In context, Medicaid payments connected to Medicine Services and Procedures in Gulf Breeze grew by 165.9% between 2023 and 2024, significantly outpacing the 19.2% change observed across all Medicaid categories in the city over the same period.
According to the Centers for Medicare & Medicaid Services, combined federal and state Medicaid spending totaled about $871.7 billion for fiscal year 2023. This represented roughly 18% of all national health spending, a notable rise from $613.5 billion in 2019 before the pandemic.
This growth, approximately 40% in several years, was driven mainly by increased enrollment and greater use of services during and following the pandemic.
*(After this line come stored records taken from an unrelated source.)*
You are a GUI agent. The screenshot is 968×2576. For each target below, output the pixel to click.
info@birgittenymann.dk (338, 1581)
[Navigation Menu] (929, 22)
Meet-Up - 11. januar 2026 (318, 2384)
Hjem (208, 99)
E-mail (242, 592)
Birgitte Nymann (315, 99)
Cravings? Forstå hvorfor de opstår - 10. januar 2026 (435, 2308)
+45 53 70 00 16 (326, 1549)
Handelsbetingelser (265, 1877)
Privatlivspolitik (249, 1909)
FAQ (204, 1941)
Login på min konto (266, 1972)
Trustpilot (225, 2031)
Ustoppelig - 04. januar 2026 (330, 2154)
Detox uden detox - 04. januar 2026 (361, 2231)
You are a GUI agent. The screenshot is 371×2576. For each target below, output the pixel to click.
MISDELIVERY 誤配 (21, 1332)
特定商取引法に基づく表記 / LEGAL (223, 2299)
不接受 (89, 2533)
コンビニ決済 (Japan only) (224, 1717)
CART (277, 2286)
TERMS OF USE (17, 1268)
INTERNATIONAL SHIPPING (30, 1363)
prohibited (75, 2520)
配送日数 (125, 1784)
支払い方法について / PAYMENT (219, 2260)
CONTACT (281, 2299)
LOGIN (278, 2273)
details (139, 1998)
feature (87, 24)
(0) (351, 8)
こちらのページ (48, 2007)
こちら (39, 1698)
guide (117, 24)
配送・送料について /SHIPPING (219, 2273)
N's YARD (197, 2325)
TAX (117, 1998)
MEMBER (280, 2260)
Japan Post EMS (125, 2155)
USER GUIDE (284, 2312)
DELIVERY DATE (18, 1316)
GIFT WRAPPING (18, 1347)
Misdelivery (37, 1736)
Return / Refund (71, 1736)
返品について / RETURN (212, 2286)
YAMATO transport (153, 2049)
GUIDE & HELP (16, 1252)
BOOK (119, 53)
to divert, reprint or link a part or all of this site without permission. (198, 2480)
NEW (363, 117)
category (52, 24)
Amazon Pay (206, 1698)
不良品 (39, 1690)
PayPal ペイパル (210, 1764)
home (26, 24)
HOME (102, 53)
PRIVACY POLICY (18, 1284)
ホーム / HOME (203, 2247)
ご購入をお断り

Recent federal budget actions during the Trump administration have included major proposals to reduce federal Medicaid outlays and change its structure. The “One Big Beautiful Bill Act,” signed in 2025, is expected to lower federal Medicaid spending by more than $1 trillion over 10 years and implements measures like work requirements and increased cost-sharing, which may limit coverage and funding for some recipients. These policies are likely to place more cost responsibility on states and curb the growth of federal Medicaid assistance, even as millions continue using the program.
| Year | Total Medicaid Payments | % Change From Previous Year |
|---|---|---|
| 2020 | $99,390 | -66.1% |
| 2021 | $53,970 | -45.7% |
| 2022 | $163,084 | 202.2% |
| 2023 | $42,859 | -73.7% |
| 2024 | $113,978 | 165.9% |
| Rank | Category | Medicaid Payments | Share of City Total |
|---|---|---|---|
| 1 | National Codes Established for State Medicaid Agencies | $307,840 | 35% |
| 2 | Drugs Administered Other than Oral Method | $248,847 | 28.3% |
| 3 | Evaluation and Management | $174,593 | 19.9% |
| 4 | Medicine Services and Procedures | $113,978 | 13% |
| 5 | Surgery | $20,251 | 2.3% |
| 6 | Radiology Procedures | $8,653 | 1% |
| 7 | Pathology and Laboratory Procedures | $4,513 | 0.5% |
| 8 | Pathology and Laboratory Services | $97 | <0.1% |
| HCPCS Code | Description | Medicaid Payments | Claims |
|---|---|---|---|
| 95819 | Eeg awake and asleep | $91,798 | 11 |
| 95816 | Eeg awake and drowsy | $13,548 | 3 |
| 95874 | Guide nerv destr needle emg | $8,631 | 11 |
Note: HCPCS codes are included for category context. All totals and rankings are calculated by standard service groupings, not by specific billing codes.
Data referenced in this article came from the U.S. Department of Health and Human Services Medicaid Provider Spending database. Source data can be accessed here.